Wet your whistle on the Western Slope
Flights are fun.
You go somewhere – a cheese shop, bourbon bar, chocolatier – and the server brings an array of samples, artfully plated. On a wood plank, perhaps. Three is typical. Five is generous. So when the barkeep at Red Fox Cellars presented a cider flight with eight impressive pours – jockeying for space on a crowded serving tray – I was surprised.
I was also pretty stoked, because the town of Palisade is a far cry from Denver, or any of Colorado’s more ubiquitous alpine resort towns. Outside, the sun blazed.
In this part of the Western Slope, they only get about 14 inches of snow per year and sunshine is abundant – which is why the area has been renowned for agriculture since the late 1800s. That’s when the first apple, peach, cherry, pear and plum trees were planted.
Grapevines were planted in the way-back, too, but Prohibition tragically halted Palisade’s burgeoning wine industry in its tracks. The ground remained fertile though, and decades later, in the ‘80s, a few pioneer wineries began quietly doing their thing. There are roughly 25 doing business now – and a meadery.
So if you’re thirsty, bring water.
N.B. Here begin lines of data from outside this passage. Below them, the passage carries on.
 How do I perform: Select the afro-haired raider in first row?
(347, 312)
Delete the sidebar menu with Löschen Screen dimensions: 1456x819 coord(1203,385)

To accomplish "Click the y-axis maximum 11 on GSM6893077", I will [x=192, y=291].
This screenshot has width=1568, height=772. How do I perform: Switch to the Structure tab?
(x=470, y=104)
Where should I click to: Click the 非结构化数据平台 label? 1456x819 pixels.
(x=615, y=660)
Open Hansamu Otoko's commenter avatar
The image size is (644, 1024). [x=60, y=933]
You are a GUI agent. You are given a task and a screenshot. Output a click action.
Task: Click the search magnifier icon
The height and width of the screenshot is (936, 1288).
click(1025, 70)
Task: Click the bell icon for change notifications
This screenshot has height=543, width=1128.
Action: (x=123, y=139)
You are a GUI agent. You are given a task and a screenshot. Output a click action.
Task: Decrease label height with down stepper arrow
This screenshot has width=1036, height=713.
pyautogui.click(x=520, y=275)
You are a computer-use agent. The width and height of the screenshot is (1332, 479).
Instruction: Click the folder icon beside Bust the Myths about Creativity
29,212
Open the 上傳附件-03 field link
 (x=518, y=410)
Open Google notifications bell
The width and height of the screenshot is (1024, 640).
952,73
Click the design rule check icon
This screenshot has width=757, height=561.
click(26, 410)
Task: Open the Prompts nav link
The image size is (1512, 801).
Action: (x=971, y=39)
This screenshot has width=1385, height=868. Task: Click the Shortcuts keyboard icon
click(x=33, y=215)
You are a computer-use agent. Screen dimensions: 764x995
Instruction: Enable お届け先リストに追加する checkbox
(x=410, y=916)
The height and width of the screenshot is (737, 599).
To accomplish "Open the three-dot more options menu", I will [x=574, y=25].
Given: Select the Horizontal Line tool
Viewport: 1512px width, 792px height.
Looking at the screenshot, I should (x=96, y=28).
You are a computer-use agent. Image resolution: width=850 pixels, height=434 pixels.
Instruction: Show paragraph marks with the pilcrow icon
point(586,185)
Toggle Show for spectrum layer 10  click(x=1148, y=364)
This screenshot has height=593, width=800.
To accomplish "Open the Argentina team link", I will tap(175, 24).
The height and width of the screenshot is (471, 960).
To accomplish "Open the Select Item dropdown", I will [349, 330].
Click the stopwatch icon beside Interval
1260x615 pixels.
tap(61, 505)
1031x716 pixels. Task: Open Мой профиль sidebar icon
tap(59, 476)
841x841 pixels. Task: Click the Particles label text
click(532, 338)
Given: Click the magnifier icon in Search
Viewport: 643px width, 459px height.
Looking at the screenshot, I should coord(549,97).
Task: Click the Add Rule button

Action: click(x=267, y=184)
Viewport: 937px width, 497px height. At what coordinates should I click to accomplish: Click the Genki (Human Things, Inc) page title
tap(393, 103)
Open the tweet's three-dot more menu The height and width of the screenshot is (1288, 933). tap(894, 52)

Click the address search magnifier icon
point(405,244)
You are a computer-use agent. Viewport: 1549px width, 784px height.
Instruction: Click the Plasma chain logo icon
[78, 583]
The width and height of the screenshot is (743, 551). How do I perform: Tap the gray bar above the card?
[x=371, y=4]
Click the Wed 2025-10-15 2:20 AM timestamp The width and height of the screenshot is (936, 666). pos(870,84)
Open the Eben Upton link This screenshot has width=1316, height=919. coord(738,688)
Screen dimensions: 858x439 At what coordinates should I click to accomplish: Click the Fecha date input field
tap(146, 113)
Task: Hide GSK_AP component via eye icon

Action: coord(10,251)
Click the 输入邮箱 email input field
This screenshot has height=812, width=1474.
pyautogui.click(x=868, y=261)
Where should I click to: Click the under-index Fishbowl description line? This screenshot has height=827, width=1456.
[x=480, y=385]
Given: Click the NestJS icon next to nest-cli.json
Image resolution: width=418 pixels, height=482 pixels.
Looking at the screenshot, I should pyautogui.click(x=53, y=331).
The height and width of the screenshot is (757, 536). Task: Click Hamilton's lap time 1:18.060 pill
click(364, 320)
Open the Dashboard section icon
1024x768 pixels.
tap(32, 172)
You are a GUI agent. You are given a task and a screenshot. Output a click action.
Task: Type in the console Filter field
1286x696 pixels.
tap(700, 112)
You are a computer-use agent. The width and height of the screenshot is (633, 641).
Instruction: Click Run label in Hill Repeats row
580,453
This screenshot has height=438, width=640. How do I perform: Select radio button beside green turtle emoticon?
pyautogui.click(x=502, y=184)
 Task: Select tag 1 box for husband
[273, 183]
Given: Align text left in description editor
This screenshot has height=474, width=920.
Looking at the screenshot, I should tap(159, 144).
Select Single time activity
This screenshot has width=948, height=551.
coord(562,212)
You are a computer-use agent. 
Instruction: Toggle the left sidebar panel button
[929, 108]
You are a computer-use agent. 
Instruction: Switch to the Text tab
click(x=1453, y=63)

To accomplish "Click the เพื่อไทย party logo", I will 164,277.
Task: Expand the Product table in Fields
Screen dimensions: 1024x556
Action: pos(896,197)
It's good to stay hydrated when you're out on the wine trail.
Aside from that ample cider flight (the roasted chili-infused variety was among my favorites), this relative newcomer’s rustic and comfortable tasting room is a welcoming space in which to sample heady reds like their best-seller – the Bourbon Barrel Merlot, aged in barrels from various Colorado distilleries – and refreshing hot-weather options like the fruity and easy-drinking Long Day Rosé.
This one would have made my list for the seven-and-a-half-foot-tall kaiju of a mecha-rooster alone (I later learned they call him the Chardonnay Chicken), but there are reasons beyond their cool, upcycled sculpture to visit Plum Creek – most of which can fill a glass.
All the winemaking here is done on-site, impressive when you consider the storage capacity: more than 70,000 gallons. That’s an awful lot of barrels, and Plum Creek procures them from far corners of the world. A favorite here was the riesling. Its notes of apricot and citrus were wonderful, as was the gift shop. One of the best I saw during my time in Palisade, it’s amply stocked with upscale items for the sad, sober folks back home.
Its name is taken from the French, a word that in viticulture means “the onset of ripening.” I asked our hostess for the definition, but it’s likely she’d have gotten to it anyway. The presentation here was comprehensive, with information on when – and when not – to swirl, how to hold the glass and even the positioning of the tongue during tasting.
Not surprisingly, the vintner here worked for decades in California on the scientific side of winemaking before going into the business for himself. Housed in a stately Victorian home, its airy and expansive porch is a lovely place to sip and sample and the garden out back is explosively beautiful.
Are we approaching a secluded French chateau? No, but the feeling is reminiscent as you make your way past rows of grapevines on the long driveway to Maison la Belle Vie. On the day I popped in, prep for an afternoon wedding was afoot and positive energy flowed much like the winery’s wares – cab, merlot, syrah and vin de peche (made with local peaches, of course) among them. Outside in the courtyard, visitors enjoyed charcuterie boards loaded with cheese, meats, olives, hummus, fruits and chocolate ($35 for two people; $60 for four).
Need a break from all the wine? Try liquor! More specifically, that which they craft at Peach Street Distillers. A nearby food truck, already brisk with business before the lunch hour, let us know that inside this festive tasting room, it’s pretty much always 5 o’clock.
Gin, whiskey, grappa, vodka, brandy – the latter infused with Palisade-grown fruits – mean a simple tasting here is enough to….well, to necessitate a visit to that aforementioned food truck. Or you can stick around to try the bier schnapps. Yes, really. The Lefthand IPA (delicious to taste, but sold out so I couldn’t get a bottle!) and Steeltoe Stout are, in fact, craft spirits distilled from leftover craft beer. Somewhere, a hipster’s head just exploded.
Wine. Made from honey. It sounds sweet and romantic and it is. This cheery tasting room, piled to the rafters with adorable, honeybee-emblazoned gifts is sunny and welcoming, with Adirondack chairs out front and a picturesque vineyard ‘round back.
All of the varieties are sweet, but there is a range. Fruit varietals with local produce – apricot, cherry, peach and others – are popular, as are the dessert options, with flavors like chocolate and raspberry blended in. I grabbed a bottle of the “driest” – Lightly Sweet Honey Wine – for recreational consumption. I’ll be pairing it with the Game of Thrones season premiere.